Reproduisez fidèlement le passage de l'extrait choisi qui s'ouvre sur les mots contenant « Cette page n’a » et se clôt sur « figurer et observons-les. ».

#### Extrait choisi ####

Aller au contenu

Page:Platon - Sophiste ; Politique ; Philèbe ; Timée ; Critias (trad. Chambry), 1992.djvu/234

La bibliothèque libre.
Cette page n’a pas encore été corrigée

SOCRATE LE JEUNE

Quelles images ?

L’ÉTRANGER

Celle de l’excellent pilote et du médecin « qui vaut beaucoup d’autres hommes [18] ». Façonnons une similitude où nous les ferons figurer et observons-les.

SOCRATE LE JEUNE

Quelle similitude ?

L’ÉTRANGER

Celle-ci. Suppose que nous nous mettions tous en tête que nous souffrons de leur part d’abominables traitements, par exemple, que si l’un ou l’autre veut sauver l’un d’entre nous, l’un comme l’autre le sauve, mais que s’ils veulent le mutiler, ils le mutilent, en le taillant, en le brûlant, en lui enjoignant de leur verser, comme une sorte d’impôt, des sommes dont ils ne dépensent que peu ou rien pour le malade, et détournent le reste pour leur usage ou celui de leur maison. Finalement ils vont jusqu’à se laisser payer par les parents ou les ennemis du malade pour le tuer. De leur côté, les pilotes commettent mille autres méfaits du même genre ; ils vous laissent traîtreusement seuls à terre, quand ils prennent le large ; ils font de fausses manoeuvres en pleine mer et jettent les hommes à l’eau, sans parler des autres méchancetés dont ils se rendent coupables. Suppose qu’avec ces idées en tête, nous décidions, après en avoir délibéré, de ne plus permettre à aucun de ces deux arts de commander en maître absolu ni aux esclaves, ni aux hommes libres, de nous réunir nous-mêmes en assemblées, où l’on admettrait, soit le peuple tout entier, soit seulement les riches, et d’accorder aux ignorants et aux artisans le droit de donner leur avis sur la navigation et sur les maladies, et de décider comment il faut appliquer aux malades les remèdes et les instruments médicaux, comment il faut manoeuvrer les vaisseaux et les engins nautiques, soit pour naviguer, soit pour affronter les dangers du vent et de la mer pendant la navigation, ou les rencontres de pirates, et si, dans un combat naval, il faut opposer aux vaisseaux longs des vaisseaux du même genre ; enfin d’écrire ce que la foule aurait décidé à ce sujet, soit que des médecins et des pilotes ou que des ignorants aient pris part aux délibérations, sur des tables tournantes [19] ou sur des colonnes, ou bien, sans l’écrire, de l’adopter à titre de coutumes ancestrales et de nous régler désormais sur toutes ces décisions pour naviguer et pour soigner les malades.

SOCRATE LE JEUNE

Ce sont des choses bien étranges que tu dis là.

#### Données fournies ####

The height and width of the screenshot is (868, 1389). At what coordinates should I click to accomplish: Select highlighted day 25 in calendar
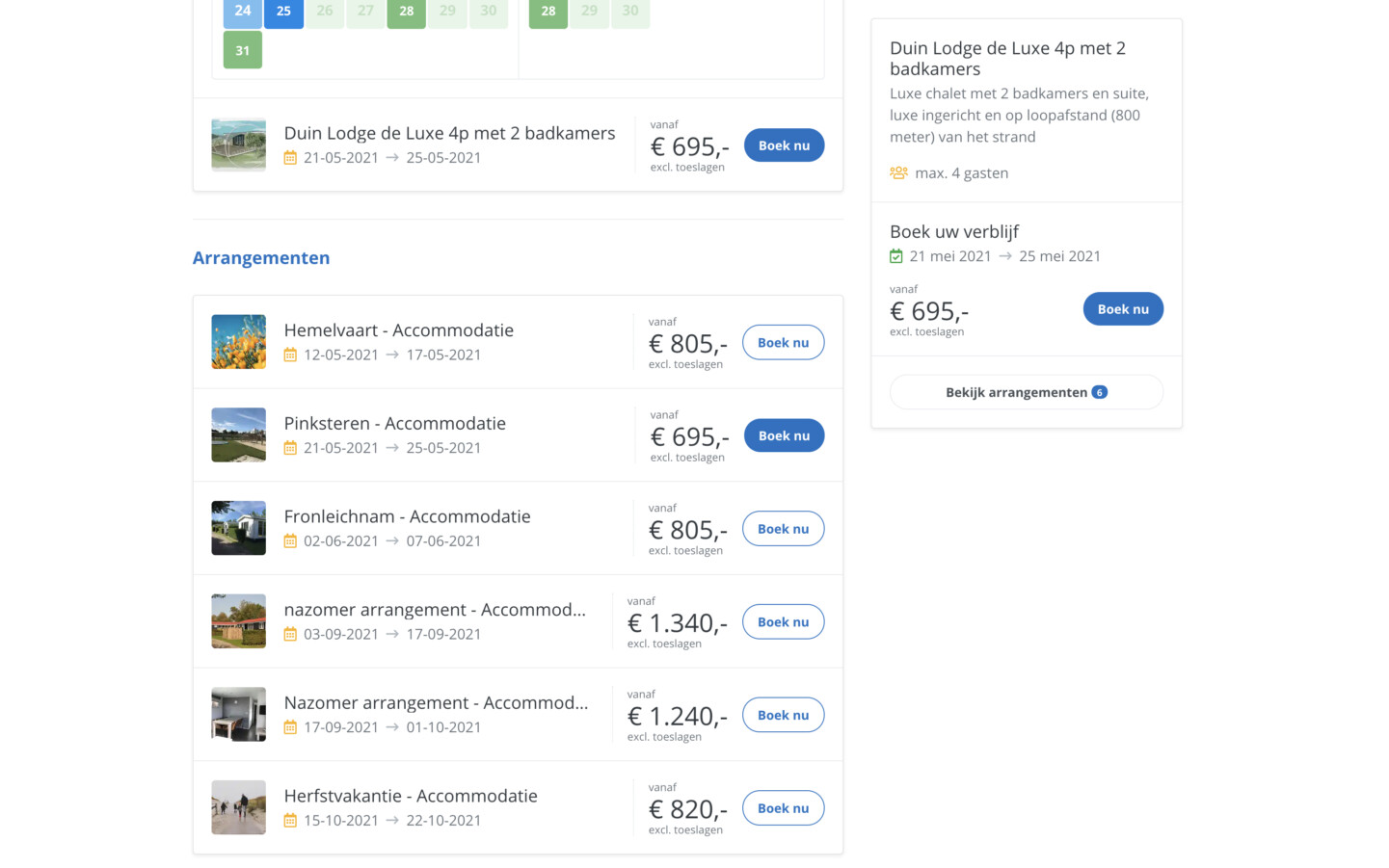click(283, 12)
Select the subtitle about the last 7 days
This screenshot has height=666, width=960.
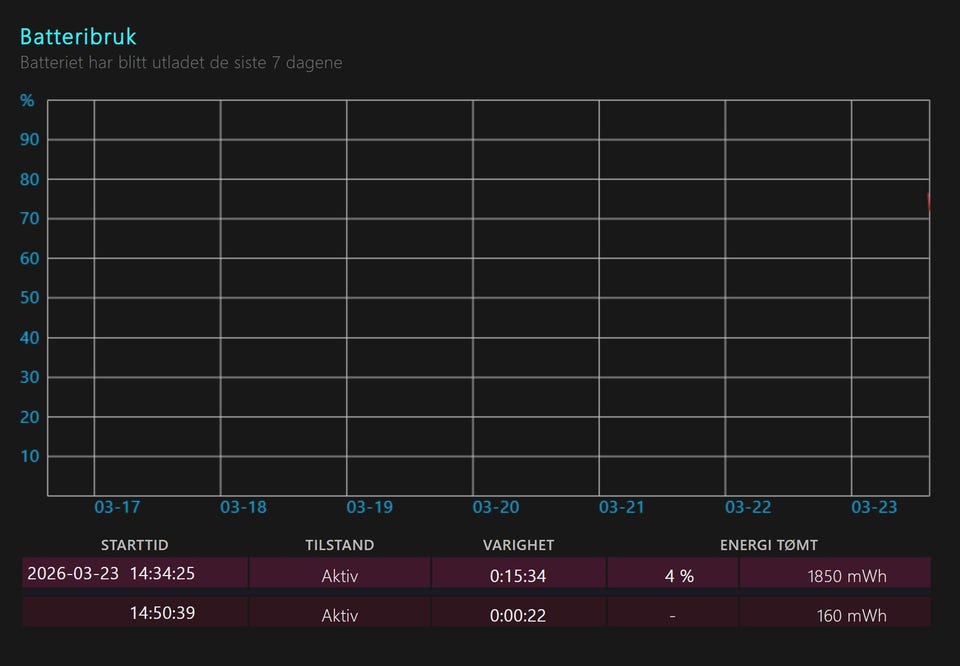pos(181,62)
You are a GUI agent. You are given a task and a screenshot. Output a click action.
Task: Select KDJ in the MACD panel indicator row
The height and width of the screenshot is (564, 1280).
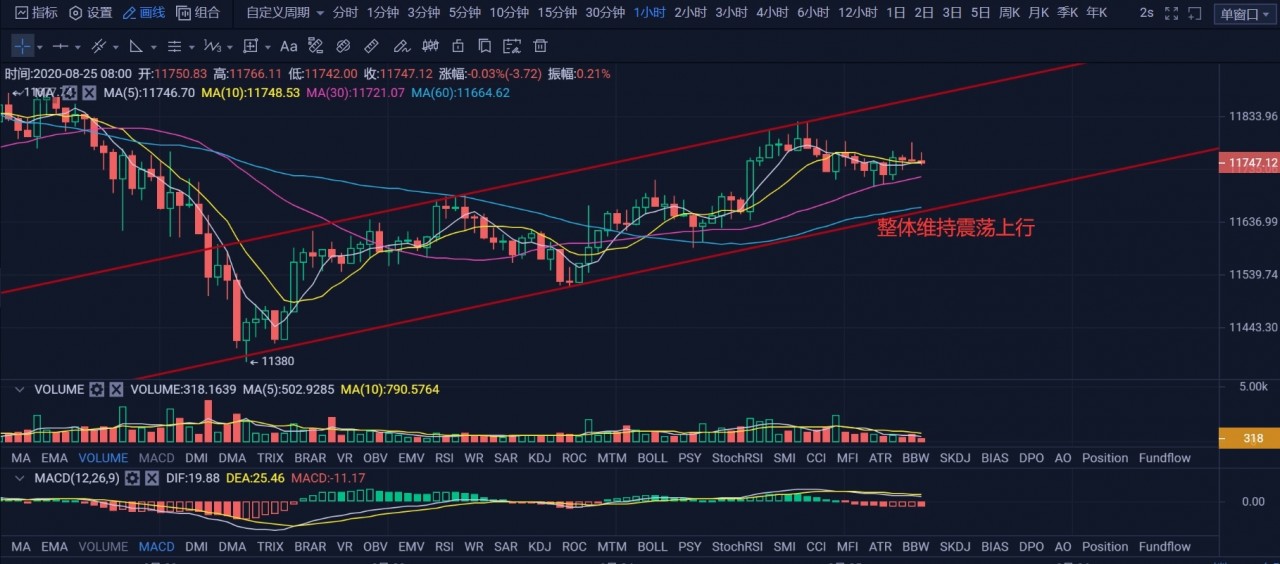539,547
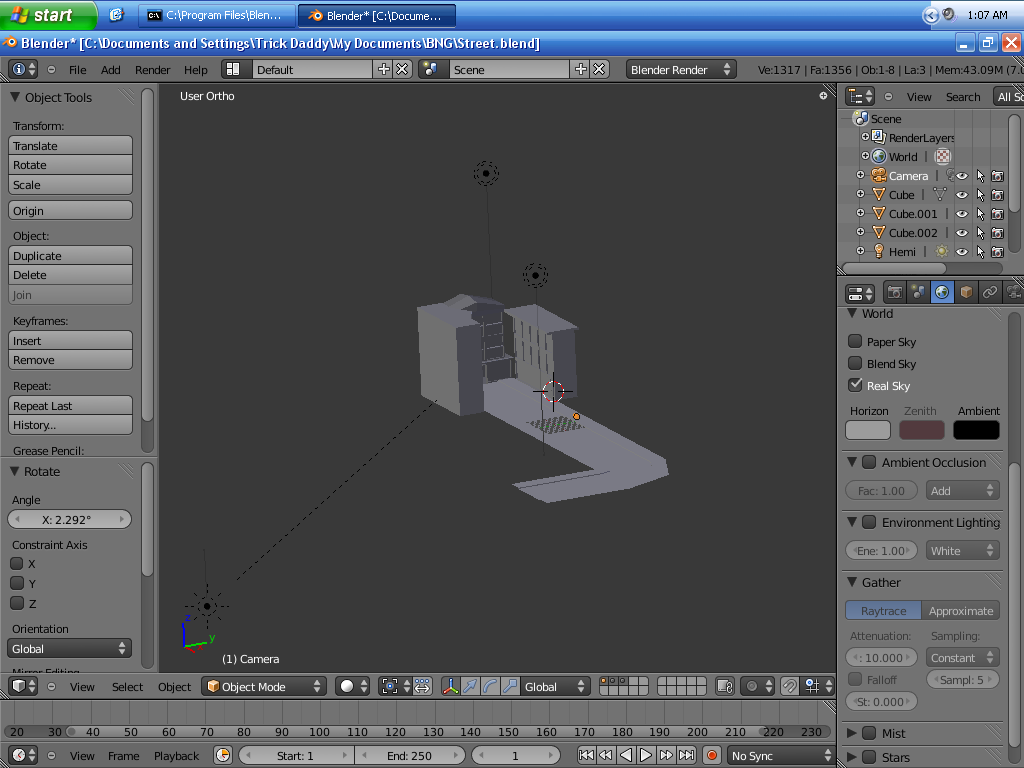This screenshot has width=1024, height=768.
Task: Toggle the 3D manipulator axes icon
Action: pyautogui.click(x=450, y=687)
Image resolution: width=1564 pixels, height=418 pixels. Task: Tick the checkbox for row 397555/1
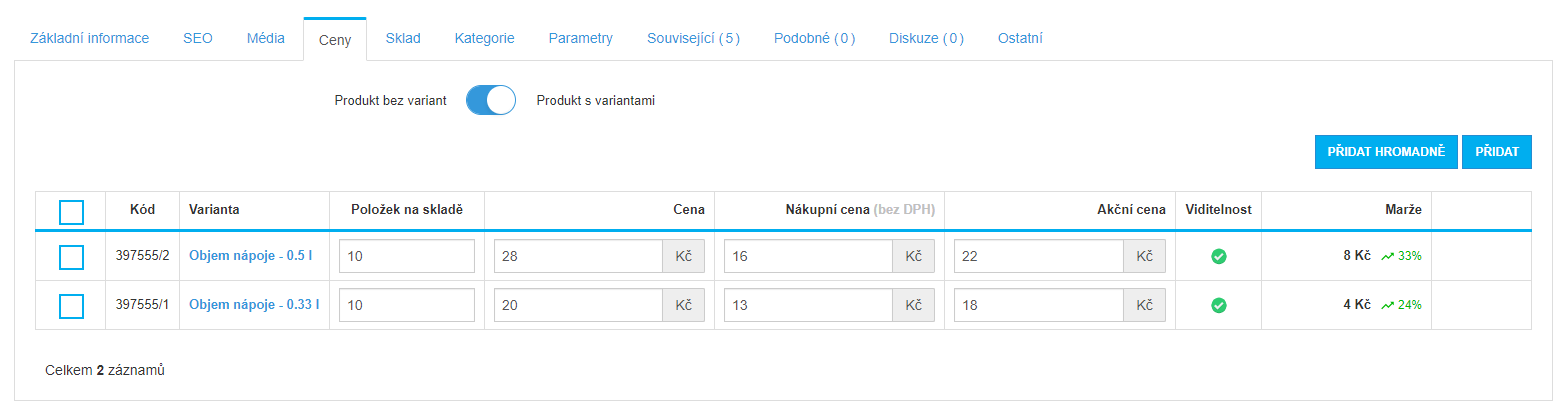click(x=71, y=306)
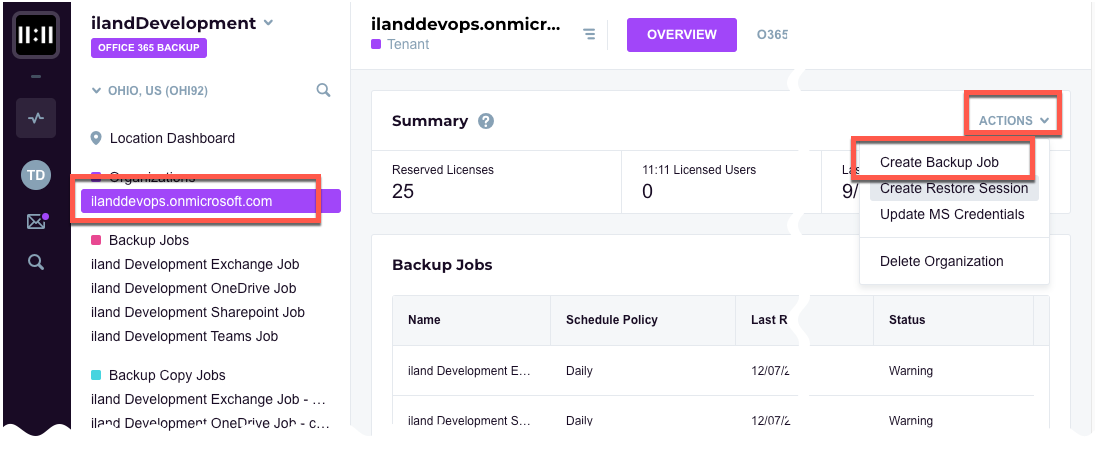Expand the Ohio, US (OHI92) location selector
The image size is (1095, 460).
pyautogui.click(x=150, y=90)
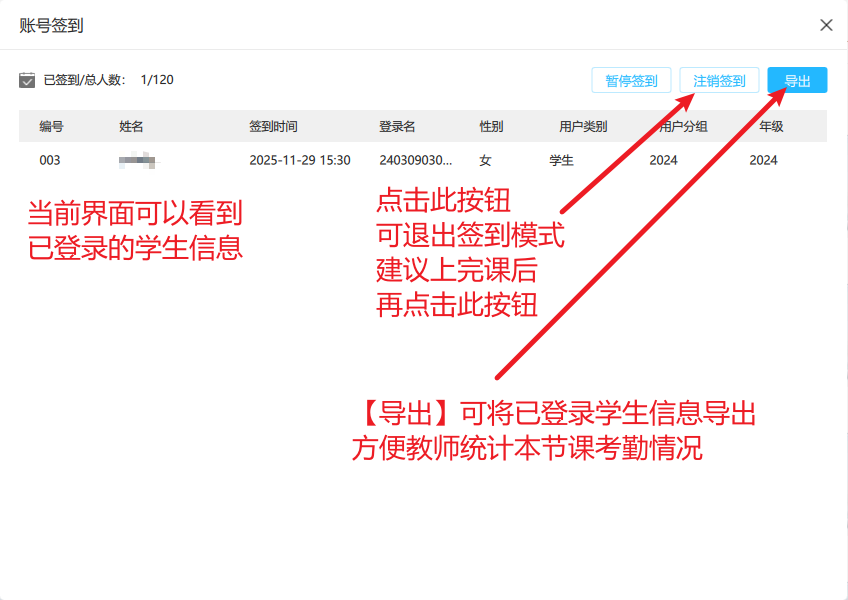Select the 签到时间 column header
The height and width of the screenshot is (600, 848).
(273, 127)
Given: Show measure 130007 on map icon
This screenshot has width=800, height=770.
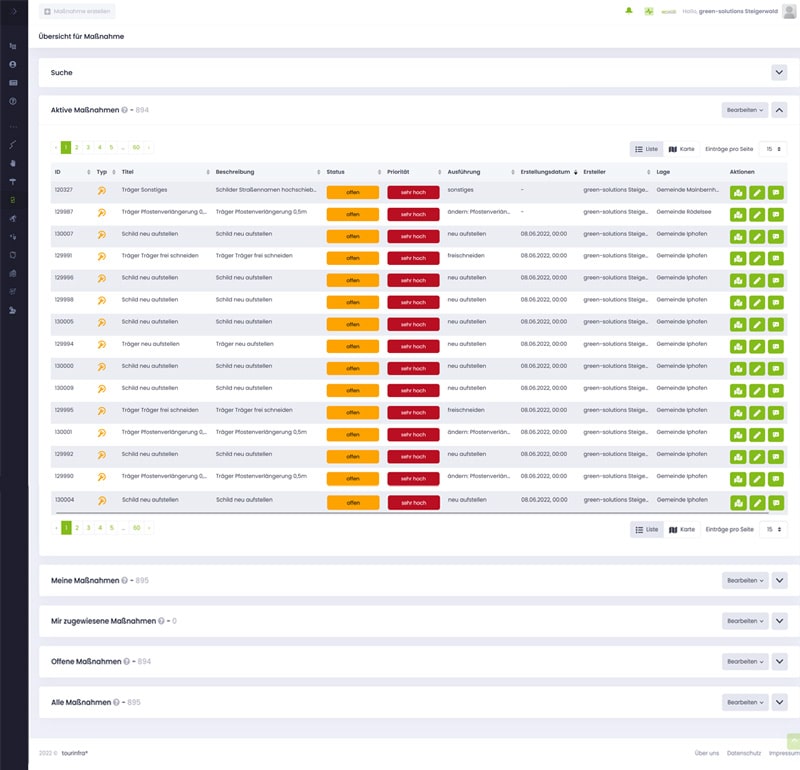Looking at the screenshot, I should tap(738, 237).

####

* **Exercice corrigé**
Cette page n’a pas encore été corrigée

SOCRATE LE JEUNE

Quelles images ?

L’ÉTRANGER

Celle de l’excellent pilote et du médecin « qui vaut beaucoup d’autres hommes [18] ». Façonnons une similitude où nous les ferons figurer et observons-les.